Estudo de viabilidade da análise automática através de imagens de pistas de pousos e decolagens quanto à resistência à derrapagem

Detalhes bibliográficos
Ano de defesa: 2024
Autor(a) principal: Mota, Gustavo Antonio Sousa Paz e
Orientador(a): Não Informado pela instituição
Banca de defesa: Não Informado pela instituição
Tipo de documento: Dissertação
Tipo de acesso: Acesso aberto
Idioma: por
Instituição de defesa: Não Informado pela instituição
Programa de Pós-Graduação: Não Informado pela instituição
Departamento: Não Informado pela instituição
País: Não Informado pela instituição
Palavras-chave em Português:
Link de acesso: http://repositorio.ufc.br/handle/riufc/79468
Resumo: Air transportation is an activity of key importance for the economic development of regions connected by airfields. In view of this, the need to monitor the operational safety of runways (RWY) offered to aircraft travelling on them is vital for these activities. These include safety in terms of skid resistance. However, traditional methods can be costly in terms of time, financial and human resources.
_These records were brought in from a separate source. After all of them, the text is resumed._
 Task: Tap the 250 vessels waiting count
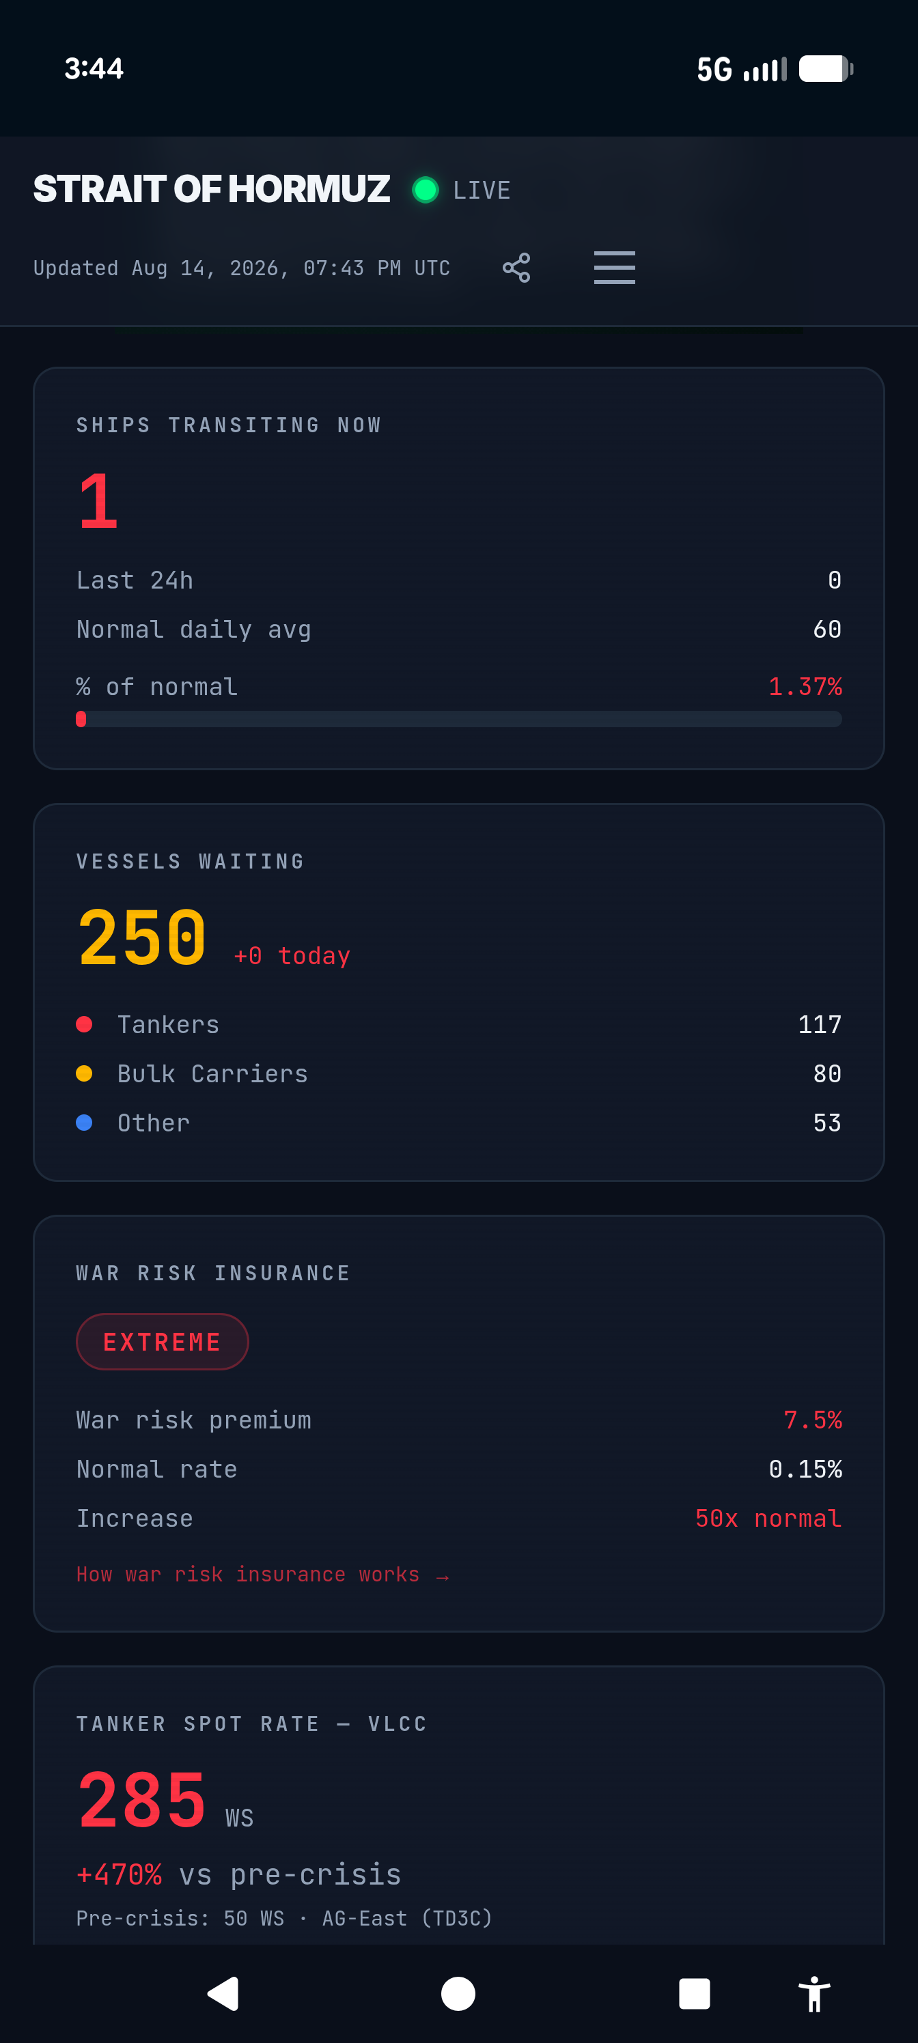(143, 937)
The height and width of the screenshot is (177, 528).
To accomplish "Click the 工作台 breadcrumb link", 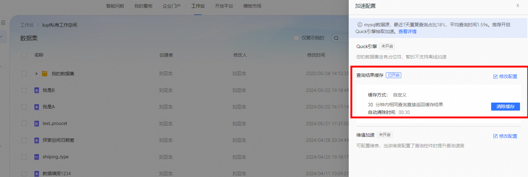I will click(27, 25).
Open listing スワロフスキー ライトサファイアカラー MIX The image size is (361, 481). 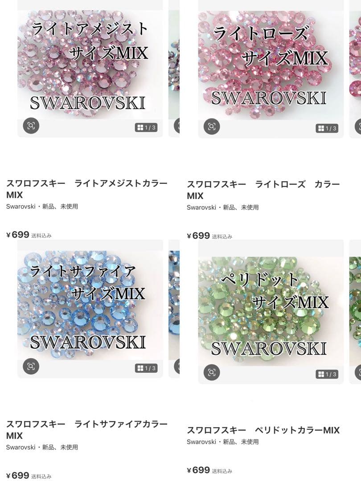(x=87, y=430)
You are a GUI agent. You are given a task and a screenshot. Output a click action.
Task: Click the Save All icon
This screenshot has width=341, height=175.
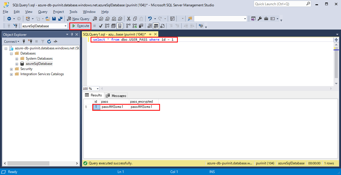(60, 19)
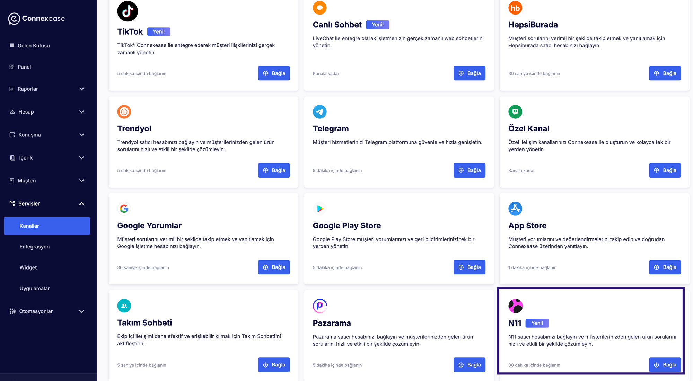Collapse the Servisler section
This screenshot has height=381, width=693.
[81, 203]
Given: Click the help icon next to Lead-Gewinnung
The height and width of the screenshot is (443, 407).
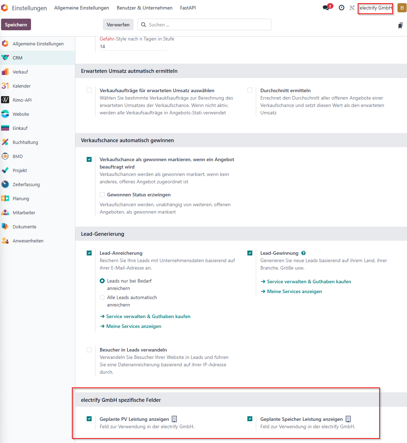Looking at the screenshot, I should pyautogui.click(x=303, y=253).
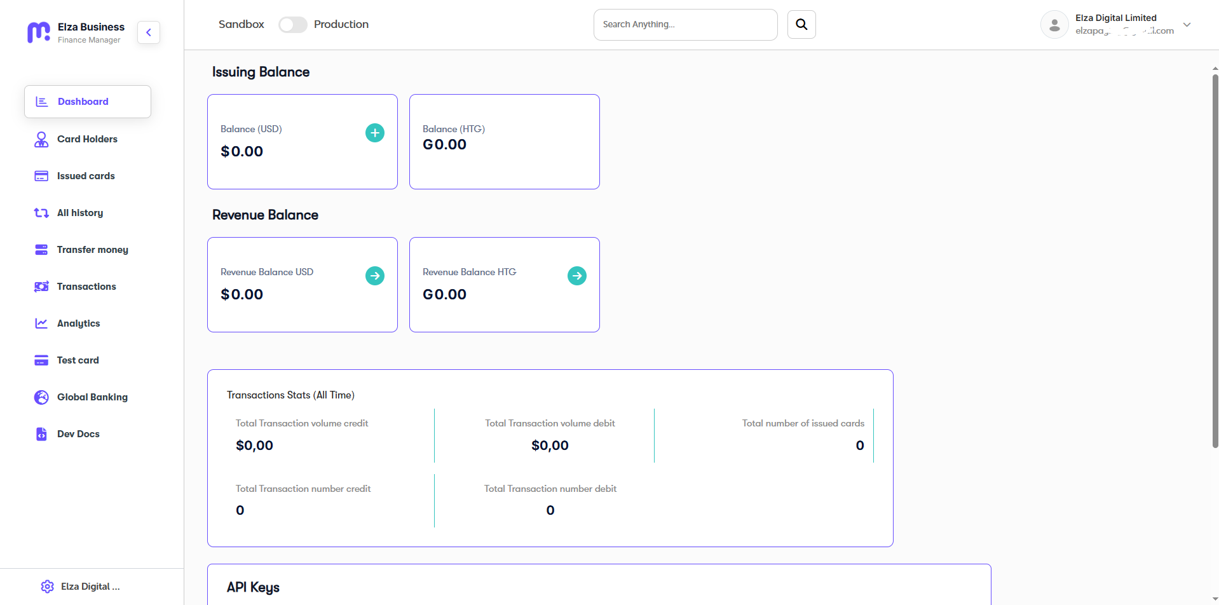
Task: Click the user avatar icon
Action: (x=1054, y=25)
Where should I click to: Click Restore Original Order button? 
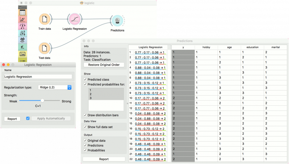coord(104,65)
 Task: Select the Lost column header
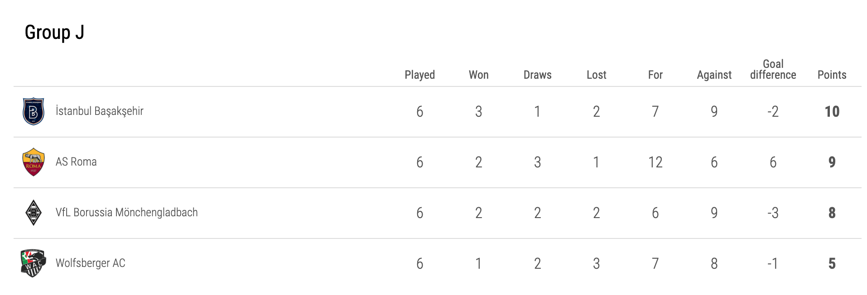[596, 75]
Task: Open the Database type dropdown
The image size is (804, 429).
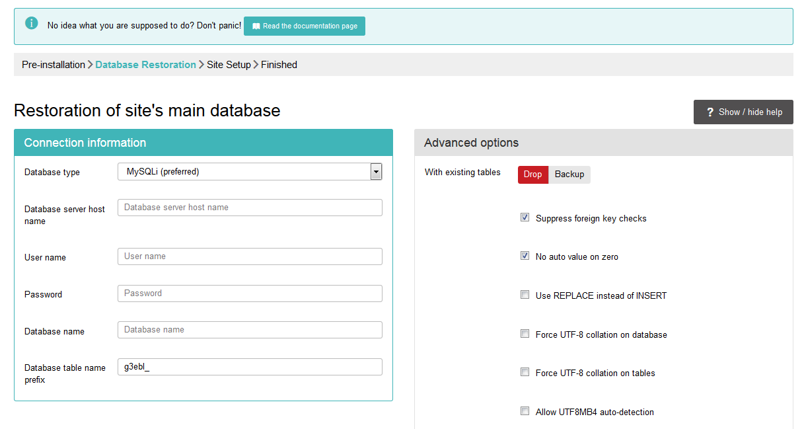Action: [x=243, y=172]
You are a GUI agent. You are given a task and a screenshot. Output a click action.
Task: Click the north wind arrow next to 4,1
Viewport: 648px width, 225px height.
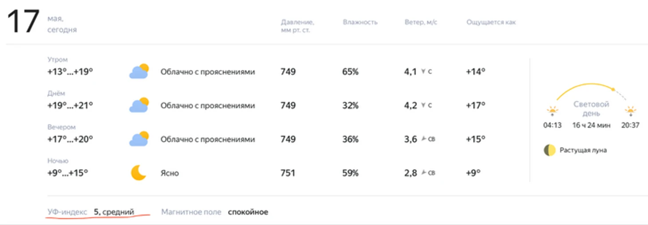(x=423, y=72)
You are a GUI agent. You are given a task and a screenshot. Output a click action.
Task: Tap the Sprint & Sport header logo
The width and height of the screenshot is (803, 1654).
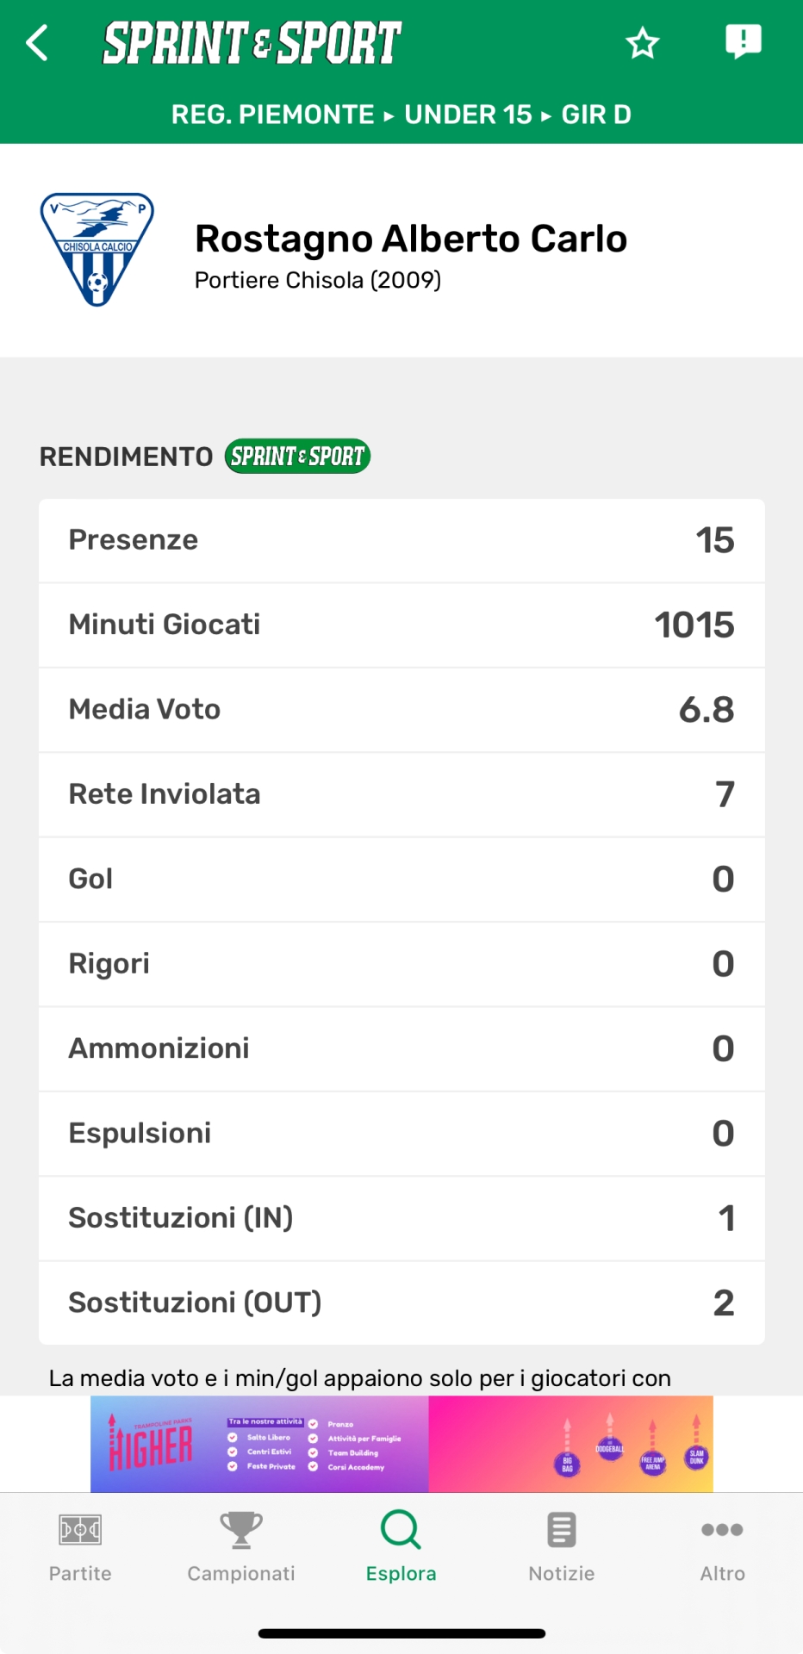(x=252, y=43)
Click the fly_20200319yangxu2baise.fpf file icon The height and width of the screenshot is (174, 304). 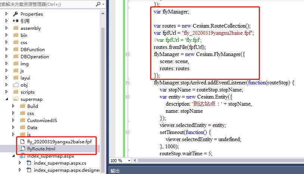click(22, 142)
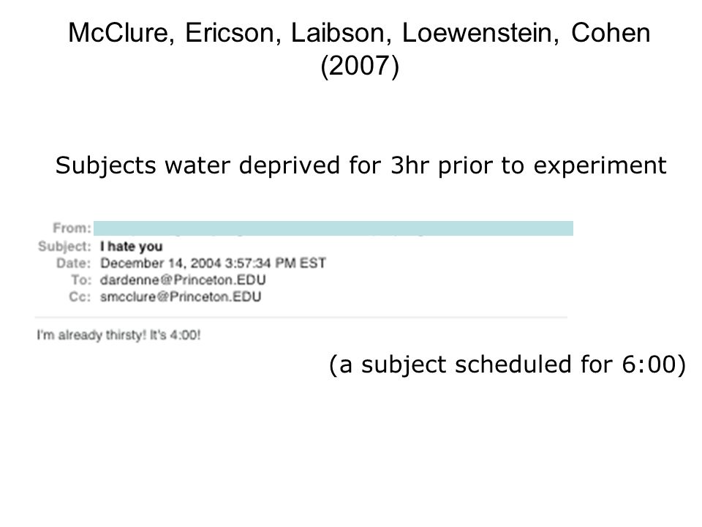The height and width of the screenshot is (527, 702).
Task: Select the bold 'I hate you' subject
Action: point(131,247)
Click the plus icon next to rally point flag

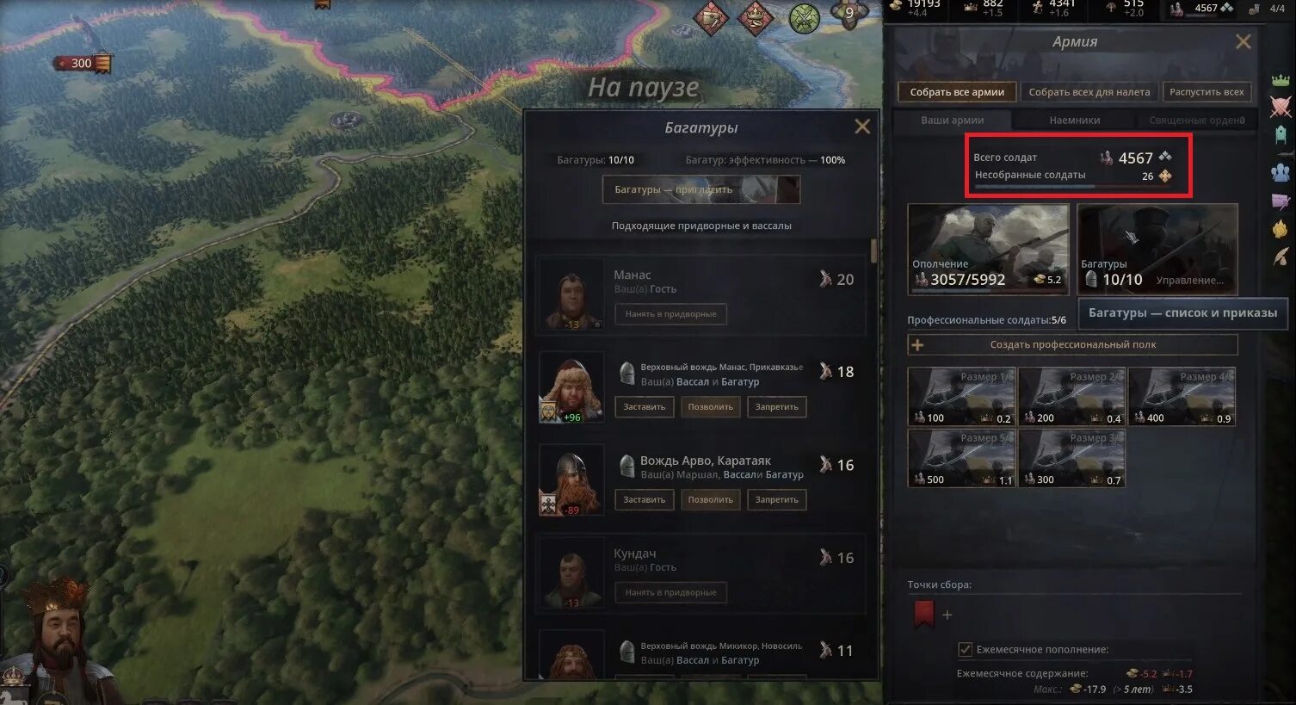click(947, 615)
This paper studies the feasibility of developing a Convolutional Neural Network (CNN) model capable of classifying lane segments by images in terms of operational safety in terms of skid resistance using the coefficient of friction. This classification is based on the accumulation of rubber and its impact on the coefficient of friction. The aim is to obtain a tool to help aerodrome operators make decisions. The study uses grey-scale images collected from a Brazilian airport runway via Google Earth Pro and technical data obtained from official ANAC reports. In addition, data processing and analysis methods are investigated to generate a data set that contributes to the development of a reliable model with low computational costs. These include the K-means algorithm and Pearson’s correlation analysis. The model demonstrated the feasibility of developing a model capable of adequately classifying processed images, reinforcing the potential of this approach for the (RWY) studied. The K-means algorithm with K=3 using the complete dataset with the segmented images showing the area of rubber accumulation was the most efficient among the other experiments carried out. However, it reinforces the importance of creating a balanced and data-rich dataset, preventing overfitting and other limitations in the modelling.